'Journalists and intelligence officials do a similar job -- collect information.'
Three former R&AW officials tell Vicky Nanjappa/Rediff.com that they see nothing wrong in Ved Prakash Vaidik meeting Lashkar-e-Tayiba terrorist Muhammad Saeed.
Ved Prakash Vaidik, who says he is a journalist of 55 years standing and is known to be a close associate of Hardwar-based yoga propagator Ramdev, has come under fire from the media and political parties after he met Muhammad Saeed, the mastermind of the 26/11 Mumbai attacks and founder of the terror group Lashkar-e-Tayiba, in Pakistan earlier this month.
A defiant Vaidik says there is nothing wrong with his meeting Saeed.
"If you were in Pakistan and a meeting with Saeed was arranged, would you not have met him? Journalists and intelligence officials do a similar job -- collect information," C D Sahay, former chief of the Research and Analysis Wing, India's external intelligence agency, told Rediff.com
"I, personally, do not believe Vaidik was sent to meet Saeed by the government. Let us assume for a minute that he was able to gather some information and then passed it on to the (intelligence) agencies, then that needs to be worked on. We should not make a mess out of this issue and politicians should refrain from trying to score points," Sahay added.
V Balachandran, a former R&AW official who was a member of the two-member R D Pradhan committee which probed the 26/11 attacks, concurs. A journalist, Balachandran feels, is free to meet anyone and is not bound by India's foreign policy.
"Do you remember when (veteran Indian journalist) Kuldip Nayar met A Q Khan (the 'father' of Pakistan's nuclear programme)? It was only after that interaction that the world was made aware of Pakistan's dirty bomb."

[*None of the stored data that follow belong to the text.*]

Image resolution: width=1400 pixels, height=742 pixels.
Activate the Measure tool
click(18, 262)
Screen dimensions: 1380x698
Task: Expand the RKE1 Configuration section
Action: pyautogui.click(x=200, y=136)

"Nayar was criticised (for the interview)," Balachandran recalled, "but the information was very helpful. You cannot restrain a journalist like you would do a government official."
"Vaidik was not meeting Saeed at the government's behest," Balachandran believes.
R K Yadav, another retired RAW officer, feels as a journalist Vaidik is free to meet anyone he wishes to. "I don't hold Vaidik in high regard and think he is hungry for publicity. I am told he has good relations in Pakistan and that he spoke about Kashmir to Saeed," Yadav said. "However, this meeting was held on an individual level and should not be linked to the government or prime minister."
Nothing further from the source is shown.